Anfang September hatte US-Präsident Barack Obama die beiden Parteien endlich an einen Tisch gebracht. Nur drei Wochen danach war aber alles schon wieder vorbei, als Israel ein Siedlungsausbau-Moratorium nicht verlängerte. Seither weigern sich die Palästinenser, die Verhandlungen fortzusetzen. Netanjahu spürt nun den Druck der internationalen Gemeinschaft. Die Befürchtung ist, dass die Unruhe in der arabischen Welt die Palästinenser "anstecken" könnte und dass die letzte Gelegenheit zu einer ausgehandelten Zwei-Staaten-Lösung verloren geht, weil Schlüsselmächte wie Ägypten oder Saudi-Arabien sie vielleicht in Zukunft nicht mehr unterstützen werden. Die Palästinenser ihrerseits scheinen den Glauben an Gespräche verloren zu haben und bemühen sich um die "einseitige" Anerkennung eines unabhängigen Staates durch die Uno oder einzelne Staaten.

Das "Nahostquartett", bestehend aus UN, EU, USA und Russland, versucht nun rettend einzugreifen und hatte für Mittwoch separat israelische und palästinensische Vertreter zu Konsultationen nach Brüssel geladen. Das Treffen mit den Israelis dürfte aber erst nächste Woche in Jerusalem zustande kommen.

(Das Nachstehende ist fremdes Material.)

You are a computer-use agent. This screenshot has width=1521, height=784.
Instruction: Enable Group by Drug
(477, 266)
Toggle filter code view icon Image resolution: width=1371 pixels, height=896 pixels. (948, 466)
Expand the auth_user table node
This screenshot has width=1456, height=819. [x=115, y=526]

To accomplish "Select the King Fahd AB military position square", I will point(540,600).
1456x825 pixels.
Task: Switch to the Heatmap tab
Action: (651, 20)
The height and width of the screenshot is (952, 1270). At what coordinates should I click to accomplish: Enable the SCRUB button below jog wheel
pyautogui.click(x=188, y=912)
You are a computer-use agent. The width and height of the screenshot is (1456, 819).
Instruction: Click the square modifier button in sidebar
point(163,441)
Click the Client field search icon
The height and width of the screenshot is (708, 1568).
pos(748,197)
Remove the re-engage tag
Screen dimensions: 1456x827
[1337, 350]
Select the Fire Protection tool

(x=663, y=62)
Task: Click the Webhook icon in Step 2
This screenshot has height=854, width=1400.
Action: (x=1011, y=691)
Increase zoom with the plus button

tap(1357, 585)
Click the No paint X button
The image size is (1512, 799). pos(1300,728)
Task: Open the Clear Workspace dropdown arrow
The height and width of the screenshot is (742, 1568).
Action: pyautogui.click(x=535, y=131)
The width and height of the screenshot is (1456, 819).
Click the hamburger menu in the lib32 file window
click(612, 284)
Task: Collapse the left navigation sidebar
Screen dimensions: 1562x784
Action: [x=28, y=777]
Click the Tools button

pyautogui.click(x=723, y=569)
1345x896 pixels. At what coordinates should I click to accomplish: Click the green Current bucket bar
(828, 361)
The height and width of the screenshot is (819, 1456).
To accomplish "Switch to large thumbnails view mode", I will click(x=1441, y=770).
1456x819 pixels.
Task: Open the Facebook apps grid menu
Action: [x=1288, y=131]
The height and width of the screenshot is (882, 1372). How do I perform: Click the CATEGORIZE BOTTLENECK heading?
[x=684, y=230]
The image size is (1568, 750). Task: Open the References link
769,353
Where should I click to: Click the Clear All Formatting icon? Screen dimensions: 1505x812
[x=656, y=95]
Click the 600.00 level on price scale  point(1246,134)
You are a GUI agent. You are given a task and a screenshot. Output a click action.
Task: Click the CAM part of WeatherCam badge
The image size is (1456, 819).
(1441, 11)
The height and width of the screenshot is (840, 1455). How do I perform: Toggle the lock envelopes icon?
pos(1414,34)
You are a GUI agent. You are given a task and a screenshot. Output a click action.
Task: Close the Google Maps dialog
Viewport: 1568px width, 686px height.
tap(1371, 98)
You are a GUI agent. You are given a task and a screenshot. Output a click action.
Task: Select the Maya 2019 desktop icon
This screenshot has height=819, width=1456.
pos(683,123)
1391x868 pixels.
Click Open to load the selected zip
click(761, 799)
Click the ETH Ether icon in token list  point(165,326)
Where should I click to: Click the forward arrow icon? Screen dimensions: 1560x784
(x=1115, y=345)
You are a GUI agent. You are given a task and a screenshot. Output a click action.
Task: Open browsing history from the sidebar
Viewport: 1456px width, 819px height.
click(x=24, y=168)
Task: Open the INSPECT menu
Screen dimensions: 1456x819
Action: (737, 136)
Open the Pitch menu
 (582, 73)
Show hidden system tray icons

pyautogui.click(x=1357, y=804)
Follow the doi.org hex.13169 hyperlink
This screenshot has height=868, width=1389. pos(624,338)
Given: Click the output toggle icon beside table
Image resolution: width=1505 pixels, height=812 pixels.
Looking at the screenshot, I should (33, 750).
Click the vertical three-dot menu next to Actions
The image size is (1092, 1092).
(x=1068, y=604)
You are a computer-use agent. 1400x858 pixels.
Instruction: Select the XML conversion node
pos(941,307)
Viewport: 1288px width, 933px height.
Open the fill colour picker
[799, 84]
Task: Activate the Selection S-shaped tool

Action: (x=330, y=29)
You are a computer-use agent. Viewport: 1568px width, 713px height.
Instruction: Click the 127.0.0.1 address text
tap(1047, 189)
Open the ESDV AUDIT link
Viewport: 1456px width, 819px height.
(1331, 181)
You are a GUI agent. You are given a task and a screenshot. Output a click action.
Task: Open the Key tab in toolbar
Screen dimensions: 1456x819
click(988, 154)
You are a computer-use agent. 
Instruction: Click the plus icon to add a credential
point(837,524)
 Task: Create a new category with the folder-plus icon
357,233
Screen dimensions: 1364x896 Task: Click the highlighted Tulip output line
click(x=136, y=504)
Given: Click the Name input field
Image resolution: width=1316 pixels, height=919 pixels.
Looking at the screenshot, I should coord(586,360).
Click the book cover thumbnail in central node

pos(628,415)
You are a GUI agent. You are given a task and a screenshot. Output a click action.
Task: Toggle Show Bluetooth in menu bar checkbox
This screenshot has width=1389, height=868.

Netanjahus Plan soll auf Konzepten basieren, die unabhängig voneinander sein Außenminister Avigdor Lieberman und Exverteidigungsminister Schaul Mofas von der oppositionellen Kadima-Partei vorgeschlagen hatten. Die Palästinenser sollen demnach zunächst auf 50 bis 60 Prozent des Westjordanlands einen Staat ausrufen, dort Institutionen aufbauen und parallel mit Israel "von Staat zu Staat" über die endgültigen Grenzen verhandeln. Die palästinensische Führung lehnt aber langfristige Interimslösungen ab und sieht im neuen Vorstoß Netanjahus nur ein Ablenkungsmanöver. (Ben Segenreich aus Tel Aviv/DER STANDARD, Printausgabe, 3.3.2011)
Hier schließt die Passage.